May 16, 2011

Rabble Rouser, Seattle, WA

A brief encounter in Seattle with someone who professionally upsets comfortable assumptions. What a rabble rouser actually does and why you need one.

4 min read

Seattle has a particular kind of person who thrives there. Technically skilled, politically progressive, mildly contrarian, deeply committed to the idea that things could be better than they are. You see them at coffee shops annotating whiteboards. At meetups presenting half-finished ideas with total confidence. At startups in SODO and South Lake Union disrupting industries that did not ask to be disrupted.

I met one at a conference this week. His badge said "Rabble Rouser." That was his actual title. He worked at a mid-sized software company and his job - as he explained it - was to go into projects that were stalling and ask uncomfortable questions until something started moving again.

The Job Description

His actual responsibilities were not written down anywhere. He had no formal authority. He could not fire people or reallocate budgets. What he could do was walk into a room where smart people had been meeting for six weeks without making a decision and say, very politely, "Why haven't you decided yet?"

Sometimes the answer was "we need more information." He would then ask what information exactly, and what they would do with it, and why they did not already have it. Sometimes the answer was "there's a political issue." He would ask what political issue, who the stakeholders were, and whether anyone had actually talked to them.
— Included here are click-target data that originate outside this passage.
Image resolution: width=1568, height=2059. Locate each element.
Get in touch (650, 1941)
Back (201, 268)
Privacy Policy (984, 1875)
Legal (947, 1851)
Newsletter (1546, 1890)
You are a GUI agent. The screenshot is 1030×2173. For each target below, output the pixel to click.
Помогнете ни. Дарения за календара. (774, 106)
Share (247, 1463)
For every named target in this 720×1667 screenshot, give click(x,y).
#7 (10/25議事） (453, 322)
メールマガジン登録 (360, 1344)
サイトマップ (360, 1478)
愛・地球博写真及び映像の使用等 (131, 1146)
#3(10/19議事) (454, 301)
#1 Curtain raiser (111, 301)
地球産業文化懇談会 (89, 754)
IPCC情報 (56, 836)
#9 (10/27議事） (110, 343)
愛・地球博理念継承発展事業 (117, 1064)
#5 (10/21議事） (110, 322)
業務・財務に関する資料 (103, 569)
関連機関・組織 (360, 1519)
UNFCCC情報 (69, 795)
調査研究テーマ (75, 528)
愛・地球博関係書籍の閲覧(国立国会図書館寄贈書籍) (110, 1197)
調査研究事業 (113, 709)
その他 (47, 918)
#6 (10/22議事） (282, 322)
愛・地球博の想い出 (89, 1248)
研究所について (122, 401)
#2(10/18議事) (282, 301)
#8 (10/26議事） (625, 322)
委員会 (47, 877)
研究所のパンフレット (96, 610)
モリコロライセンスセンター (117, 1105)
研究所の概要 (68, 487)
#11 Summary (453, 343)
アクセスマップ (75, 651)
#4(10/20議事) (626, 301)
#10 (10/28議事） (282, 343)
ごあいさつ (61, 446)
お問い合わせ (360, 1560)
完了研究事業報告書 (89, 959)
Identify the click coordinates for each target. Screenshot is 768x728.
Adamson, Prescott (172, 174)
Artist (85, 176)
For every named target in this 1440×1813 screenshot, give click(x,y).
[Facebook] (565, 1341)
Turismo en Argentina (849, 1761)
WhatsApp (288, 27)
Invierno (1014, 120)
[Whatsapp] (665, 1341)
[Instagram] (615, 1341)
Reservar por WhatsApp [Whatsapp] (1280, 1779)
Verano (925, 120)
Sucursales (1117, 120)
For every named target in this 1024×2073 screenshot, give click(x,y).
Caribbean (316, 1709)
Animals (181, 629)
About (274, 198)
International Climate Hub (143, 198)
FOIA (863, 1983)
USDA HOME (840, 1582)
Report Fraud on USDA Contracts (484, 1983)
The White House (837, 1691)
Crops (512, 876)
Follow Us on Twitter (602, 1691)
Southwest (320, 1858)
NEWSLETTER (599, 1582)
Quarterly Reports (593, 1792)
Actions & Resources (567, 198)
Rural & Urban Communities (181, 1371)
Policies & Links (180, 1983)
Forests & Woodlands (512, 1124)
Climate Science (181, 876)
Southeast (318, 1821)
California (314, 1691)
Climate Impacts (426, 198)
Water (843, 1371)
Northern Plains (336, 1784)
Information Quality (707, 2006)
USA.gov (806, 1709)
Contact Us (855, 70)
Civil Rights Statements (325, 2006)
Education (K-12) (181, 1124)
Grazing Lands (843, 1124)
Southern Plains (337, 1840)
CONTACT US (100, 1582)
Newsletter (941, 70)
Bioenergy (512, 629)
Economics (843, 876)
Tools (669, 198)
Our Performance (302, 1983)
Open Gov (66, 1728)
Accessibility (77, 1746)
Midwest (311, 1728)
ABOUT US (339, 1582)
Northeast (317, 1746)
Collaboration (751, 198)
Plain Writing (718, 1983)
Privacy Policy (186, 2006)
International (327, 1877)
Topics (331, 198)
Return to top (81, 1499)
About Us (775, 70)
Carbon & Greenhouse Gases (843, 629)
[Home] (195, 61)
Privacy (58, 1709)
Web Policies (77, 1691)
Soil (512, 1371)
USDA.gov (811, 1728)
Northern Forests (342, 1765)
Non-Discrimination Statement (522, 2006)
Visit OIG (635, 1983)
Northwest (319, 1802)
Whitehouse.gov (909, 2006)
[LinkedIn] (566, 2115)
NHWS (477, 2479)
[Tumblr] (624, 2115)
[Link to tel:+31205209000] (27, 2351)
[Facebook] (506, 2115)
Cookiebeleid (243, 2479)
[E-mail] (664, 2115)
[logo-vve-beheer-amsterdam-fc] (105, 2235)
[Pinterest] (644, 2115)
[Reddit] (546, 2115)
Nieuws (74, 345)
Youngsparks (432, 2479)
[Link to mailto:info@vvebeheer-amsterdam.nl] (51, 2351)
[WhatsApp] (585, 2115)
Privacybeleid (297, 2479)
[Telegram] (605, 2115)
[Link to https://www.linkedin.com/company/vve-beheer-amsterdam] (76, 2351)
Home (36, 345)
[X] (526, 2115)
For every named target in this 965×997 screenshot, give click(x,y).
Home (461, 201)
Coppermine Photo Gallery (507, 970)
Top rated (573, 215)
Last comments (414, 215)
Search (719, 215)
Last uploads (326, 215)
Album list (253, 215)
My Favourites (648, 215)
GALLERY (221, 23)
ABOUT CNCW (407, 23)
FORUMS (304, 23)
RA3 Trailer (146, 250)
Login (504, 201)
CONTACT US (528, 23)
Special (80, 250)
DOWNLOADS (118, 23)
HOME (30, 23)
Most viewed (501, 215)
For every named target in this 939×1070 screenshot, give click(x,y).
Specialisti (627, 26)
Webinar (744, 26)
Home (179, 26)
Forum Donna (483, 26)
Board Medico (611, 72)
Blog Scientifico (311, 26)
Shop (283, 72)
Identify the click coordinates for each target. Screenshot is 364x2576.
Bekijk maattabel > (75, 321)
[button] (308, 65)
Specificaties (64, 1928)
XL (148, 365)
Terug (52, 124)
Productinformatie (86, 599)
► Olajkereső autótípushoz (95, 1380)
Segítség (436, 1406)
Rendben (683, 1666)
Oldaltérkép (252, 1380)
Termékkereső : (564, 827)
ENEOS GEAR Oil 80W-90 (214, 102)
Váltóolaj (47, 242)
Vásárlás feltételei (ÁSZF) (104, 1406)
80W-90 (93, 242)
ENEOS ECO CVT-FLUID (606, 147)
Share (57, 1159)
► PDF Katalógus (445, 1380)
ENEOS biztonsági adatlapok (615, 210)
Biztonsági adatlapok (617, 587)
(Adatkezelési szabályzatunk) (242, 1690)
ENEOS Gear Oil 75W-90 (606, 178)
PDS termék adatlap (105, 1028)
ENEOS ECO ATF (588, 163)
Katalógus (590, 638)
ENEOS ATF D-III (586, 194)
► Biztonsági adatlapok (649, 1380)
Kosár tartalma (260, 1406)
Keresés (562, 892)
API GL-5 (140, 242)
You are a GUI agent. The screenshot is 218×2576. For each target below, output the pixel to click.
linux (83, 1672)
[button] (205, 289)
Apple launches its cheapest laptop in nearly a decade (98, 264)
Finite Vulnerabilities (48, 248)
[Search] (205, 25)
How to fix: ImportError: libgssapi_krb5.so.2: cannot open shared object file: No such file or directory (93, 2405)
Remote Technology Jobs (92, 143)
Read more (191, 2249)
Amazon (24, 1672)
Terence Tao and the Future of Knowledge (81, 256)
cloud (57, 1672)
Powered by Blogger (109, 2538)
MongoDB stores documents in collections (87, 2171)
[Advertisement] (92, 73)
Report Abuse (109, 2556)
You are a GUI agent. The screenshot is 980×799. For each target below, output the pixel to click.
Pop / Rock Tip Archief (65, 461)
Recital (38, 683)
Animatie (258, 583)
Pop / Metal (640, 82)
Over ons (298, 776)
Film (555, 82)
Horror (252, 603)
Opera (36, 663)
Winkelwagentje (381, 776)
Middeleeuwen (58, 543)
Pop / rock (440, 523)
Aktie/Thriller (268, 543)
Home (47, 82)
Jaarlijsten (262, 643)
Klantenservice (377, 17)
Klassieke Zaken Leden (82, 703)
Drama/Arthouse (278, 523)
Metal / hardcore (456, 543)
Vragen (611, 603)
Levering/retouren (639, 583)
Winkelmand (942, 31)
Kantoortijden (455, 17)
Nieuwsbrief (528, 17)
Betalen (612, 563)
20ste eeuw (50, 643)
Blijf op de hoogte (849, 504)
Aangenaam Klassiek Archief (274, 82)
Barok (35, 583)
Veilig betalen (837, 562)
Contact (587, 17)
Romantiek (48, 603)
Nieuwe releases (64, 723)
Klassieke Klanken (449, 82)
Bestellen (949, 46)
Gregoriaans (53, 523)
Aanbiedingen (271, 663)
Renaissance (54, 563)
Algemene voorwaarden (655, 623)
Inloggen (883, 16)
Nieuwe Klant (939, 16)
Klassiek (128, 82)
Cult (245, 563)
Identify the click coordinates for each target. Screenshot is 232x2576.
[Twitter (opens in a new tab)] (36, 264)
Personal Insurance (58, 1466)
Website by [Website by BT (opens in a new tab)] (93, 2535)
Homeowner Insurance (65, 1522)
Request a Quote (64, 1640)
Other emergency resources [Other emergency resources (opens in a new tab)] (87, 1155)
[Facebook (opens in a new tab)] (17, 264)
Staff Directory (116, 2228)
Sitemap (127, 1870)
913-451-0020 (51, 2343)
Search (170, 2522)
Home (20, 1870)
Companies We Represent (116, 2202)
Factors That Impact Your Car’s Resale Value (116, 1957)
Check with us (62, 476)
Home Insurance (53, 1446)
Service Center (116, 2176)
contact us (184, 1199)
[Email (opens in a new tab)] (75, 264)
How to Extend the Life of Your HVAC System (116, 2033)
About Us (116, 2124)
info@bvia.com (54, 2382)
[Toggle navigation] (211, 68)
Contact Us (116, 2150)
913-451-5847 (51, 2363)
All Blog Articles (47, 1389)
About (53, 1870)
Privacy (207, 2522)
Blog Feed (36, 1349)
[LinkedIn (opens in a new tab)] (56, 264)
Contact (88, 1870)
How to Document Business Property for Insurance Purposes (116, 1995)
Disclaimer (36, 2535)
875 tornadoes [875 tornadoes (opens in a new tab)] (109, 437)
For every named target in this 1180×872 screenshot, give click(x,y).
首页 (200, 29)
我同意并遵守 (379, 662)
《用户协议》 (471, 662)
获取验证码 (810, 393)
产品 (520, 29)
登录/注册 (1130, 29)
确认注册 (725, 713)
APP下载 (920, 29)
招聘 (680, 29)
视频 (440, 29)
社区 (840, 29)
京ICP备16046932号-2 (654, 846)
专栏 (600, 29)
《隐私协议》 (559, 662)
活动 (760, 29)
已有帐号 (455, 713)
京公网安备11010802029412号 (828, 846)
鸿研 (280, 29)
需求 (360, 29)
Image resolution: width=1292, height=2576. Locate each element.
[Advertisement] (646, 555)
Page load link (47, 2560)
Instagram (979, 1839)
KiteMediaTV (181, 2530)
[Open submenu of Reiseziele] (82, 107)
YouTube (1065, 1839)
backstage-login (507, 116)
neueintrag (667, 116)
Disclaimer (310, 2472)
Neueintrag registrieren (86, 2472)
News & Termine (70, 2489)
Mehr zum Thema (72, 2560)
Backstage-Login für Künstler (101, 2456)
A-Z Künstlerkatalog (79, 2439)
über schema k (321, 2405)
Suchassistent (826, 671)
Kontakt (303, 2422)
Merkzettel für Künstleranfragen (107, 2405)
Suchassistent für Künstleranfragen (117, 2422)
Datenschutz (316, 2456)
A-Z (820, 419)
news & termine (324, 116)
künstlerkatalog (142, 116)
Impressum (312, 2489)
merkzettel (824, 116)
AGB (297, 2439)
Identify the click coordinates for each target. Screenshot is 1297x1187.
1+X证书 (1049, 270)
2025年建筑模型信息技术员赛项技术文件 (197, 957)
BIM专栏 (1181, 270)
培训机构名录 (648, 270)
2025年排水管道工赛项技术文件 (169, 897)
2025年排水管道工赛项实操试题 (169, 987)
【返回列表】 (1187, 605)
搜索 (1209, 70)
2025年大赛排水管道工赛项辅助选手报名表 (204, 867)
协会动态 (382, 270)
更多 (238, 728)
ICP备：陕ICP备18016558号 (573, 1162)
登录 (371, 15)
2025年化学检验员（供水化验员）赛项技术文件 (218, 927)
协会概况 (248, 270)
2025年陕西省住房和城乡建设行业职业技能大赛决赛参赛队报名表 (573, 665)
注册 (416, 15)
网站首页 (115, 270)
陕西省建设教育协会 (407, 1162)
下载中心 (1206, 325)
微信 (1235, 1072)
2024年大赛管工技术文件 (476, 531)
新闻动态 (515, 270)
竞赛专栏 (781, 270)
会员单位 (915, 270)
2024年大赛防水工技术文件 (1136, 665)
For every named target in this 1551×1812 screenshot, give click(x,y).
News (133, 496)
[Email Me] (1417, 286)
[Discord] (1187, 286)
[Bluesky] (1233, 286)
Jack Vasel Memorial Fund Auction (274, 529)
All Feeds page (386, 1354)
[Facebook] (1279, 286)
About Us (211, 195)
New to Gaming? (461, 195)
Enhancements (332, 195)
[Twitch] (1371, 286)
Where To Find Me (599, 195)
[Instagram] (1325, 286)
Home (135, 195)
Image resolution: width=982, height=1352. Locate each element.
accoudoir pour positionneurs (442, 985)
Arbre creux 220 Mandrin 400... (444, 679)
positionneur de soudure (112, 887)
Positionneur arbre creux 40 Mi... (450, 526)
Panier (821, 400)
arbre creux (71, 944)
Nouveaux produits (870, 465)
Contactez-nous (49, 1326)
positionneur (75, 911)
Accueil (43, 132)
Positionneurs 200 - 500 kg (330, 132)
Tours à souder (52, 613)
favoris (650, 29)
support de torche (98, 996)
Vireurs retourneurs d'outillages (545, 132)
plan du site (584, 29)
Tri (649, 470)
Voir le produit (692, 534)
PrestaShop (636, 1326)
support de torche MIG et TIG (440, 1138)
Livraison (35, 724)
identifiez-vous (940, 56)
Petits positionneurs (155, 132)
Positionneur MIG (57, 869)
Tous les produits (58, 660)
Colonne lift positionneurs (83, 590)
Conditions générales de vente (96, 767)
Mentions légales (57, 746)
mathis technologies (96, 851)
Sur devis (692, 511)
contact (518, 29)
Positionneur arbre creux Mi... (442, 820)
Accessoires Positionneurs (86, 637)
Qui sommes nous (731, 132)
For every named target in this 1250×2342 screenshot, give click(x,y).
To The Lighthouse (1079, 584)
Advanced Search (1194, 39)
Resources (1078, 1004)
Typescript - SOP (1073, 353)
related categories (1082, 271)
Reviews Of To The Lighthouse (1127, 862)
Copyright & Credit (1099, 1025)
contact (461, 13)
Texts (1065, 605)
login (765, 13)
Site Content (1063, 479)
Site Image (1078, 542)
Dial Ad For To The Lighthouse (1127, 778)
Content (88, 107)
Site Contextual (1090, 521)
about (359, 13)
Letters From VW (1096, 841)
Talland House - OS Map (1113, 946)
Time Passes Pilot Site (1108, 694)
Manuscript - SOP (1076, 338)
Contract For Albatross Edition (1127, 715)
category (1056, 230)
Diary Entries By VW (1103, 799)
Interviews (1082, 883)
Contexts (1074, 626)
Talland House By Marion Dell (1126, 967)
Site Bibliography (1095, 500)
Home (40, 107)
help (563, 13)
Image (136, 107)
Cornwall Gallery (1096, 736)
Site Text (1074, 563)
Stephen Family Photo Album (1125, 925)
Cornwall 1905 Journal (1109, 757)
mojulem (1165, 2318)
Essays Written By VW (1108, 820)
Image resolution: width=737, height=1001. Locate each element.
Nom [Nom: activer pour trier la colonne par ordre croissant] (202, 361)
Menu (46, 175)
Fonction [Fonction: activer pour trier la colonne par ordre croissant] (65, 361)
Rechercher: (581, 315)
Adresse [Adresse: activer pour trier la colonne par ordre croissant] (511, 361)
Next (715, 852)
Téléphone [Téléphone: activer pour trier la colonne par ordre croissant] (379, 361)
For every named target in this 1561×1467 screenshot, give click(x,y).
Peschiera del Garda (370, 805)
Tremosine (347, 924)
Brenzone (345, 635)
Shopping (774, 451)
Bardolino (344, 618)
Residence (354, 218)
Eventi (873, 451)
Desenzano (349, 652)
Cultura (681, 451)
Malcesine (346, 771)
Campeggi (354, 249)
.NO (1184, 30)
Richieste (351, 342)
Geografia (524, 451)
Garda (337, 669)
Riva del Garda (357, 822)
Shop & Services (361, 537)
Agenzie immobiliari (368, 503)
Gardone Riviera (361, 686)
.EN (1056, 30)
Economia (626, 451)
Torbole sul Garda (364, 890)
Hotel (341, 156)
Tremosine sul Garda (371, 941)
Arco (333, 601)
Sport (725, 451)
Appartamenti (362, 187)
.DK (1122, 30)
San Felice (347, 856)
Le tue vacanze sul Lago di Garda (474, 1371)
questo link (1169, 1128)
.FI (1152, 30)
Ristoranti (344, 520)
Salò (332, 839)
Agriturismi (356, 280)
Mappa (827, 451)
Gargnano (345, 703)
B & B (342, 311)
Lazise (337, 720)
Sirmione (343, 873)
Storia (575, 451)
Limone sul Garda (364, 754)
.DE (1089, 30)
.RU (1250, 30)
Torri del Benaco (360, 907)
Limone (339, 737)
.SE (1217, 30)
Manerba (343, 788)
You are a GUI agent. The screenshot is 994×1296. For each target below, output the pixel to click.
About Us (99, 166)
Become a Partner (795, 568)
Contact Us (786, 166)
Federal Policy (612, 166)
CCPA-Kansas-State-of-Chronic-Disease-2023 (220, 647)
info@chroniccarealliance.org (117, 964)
Sometimes the answer was silence, which he said was the most informative answer of all.

The inertia in organizational systems is real. Projects slow down not because the problems are unsolvable but because the cost of confronting the real obstacle exceeds the appetite for discomfort. The rabble rouser's function is to lower that threshold - to make the uncomfortable conversation slightly more comfortable than continued stagnation.

Why Seattle Produces Them

There is something in Pacific Northwest culture that tolerates this role. Not universally - plenty of Seattle workplaces are as consensus-paralyzed as anywhere else. But the region has a tradition of building things from scratch, of not inheriting East Coast hierarchies or Midwestern deference, that makes challenge more legible as contribution.

The tempo culture of the tech industry here also helps. In a fast-moving environment, stagnation is visibly costly. When everyone can see that a project is not moving and has not moved for weeks, the person who names that fact is doing something useful rather than something rude. The cost of delay is denominated in things everyone can measure.

This is not true everywhere. In industries where tempo is slower and the cost of delay is less visible, the rabble rouser's function is harder to make legible. The discomfort they cause is immediate and obvious. The value they add is deferred and abstract. The social math does not work out in their favor.

What a Good One Looks Like

He was careful to distinguish what he did from simple contrarianism. His goal was never to disagree for its own sake or to demonstrate his own cleverness at the expense of a group. His goal was to unblock. He needed the project to move. Everything else was in service of that.

A few practices he mentioned:

He always asked about the easiest possible next step, not the ideal solution. "What is the smallest thing we could do tomorrow to learn something?" is a different question than "What should we do?" It is harder to be paralyzed in the face of a smallest-possible-action question.

He never left a meeting without a named owner for each unresolved item. Not a group owner. A person. "The team will figure this out" is how things stay unresolved for another six weeks.

He tracked decisions that were revisited more than twice. If a decision kept getting reopened, either the original decision was wrong and should be formally reversed, or the people reopening it needed to hear why it was not going to change. Revisiting without resolution is one of the main ways projects lose their tempo without anyone noticing.

The Badge

I asked him whether calling himself a Rabble Rouser on his badge caused problems.

He said it used to. Then people started seeking him out. They would find him at conferences and say they had someone like him at their company, or they needed someone like him, or they were trying to be someone like him and wanted to know how.

The title had become a signal. Not everyone responded well to it. But the people who responded well to it were exactly the people he wanted to talk to. The selection was efficient.

He said the worst thing his company could do was give him a title that made him sound harmless. "Innovation Catalyst" or "Change Agent" or "Transformation Lead" - all fine words that communicate nothing and attract no one in particular. Rabble Rouser communicates exactly what he does and who he is.

Sometimes the most useful thing you can do is make your function legible, even if legibility is uncomfortable.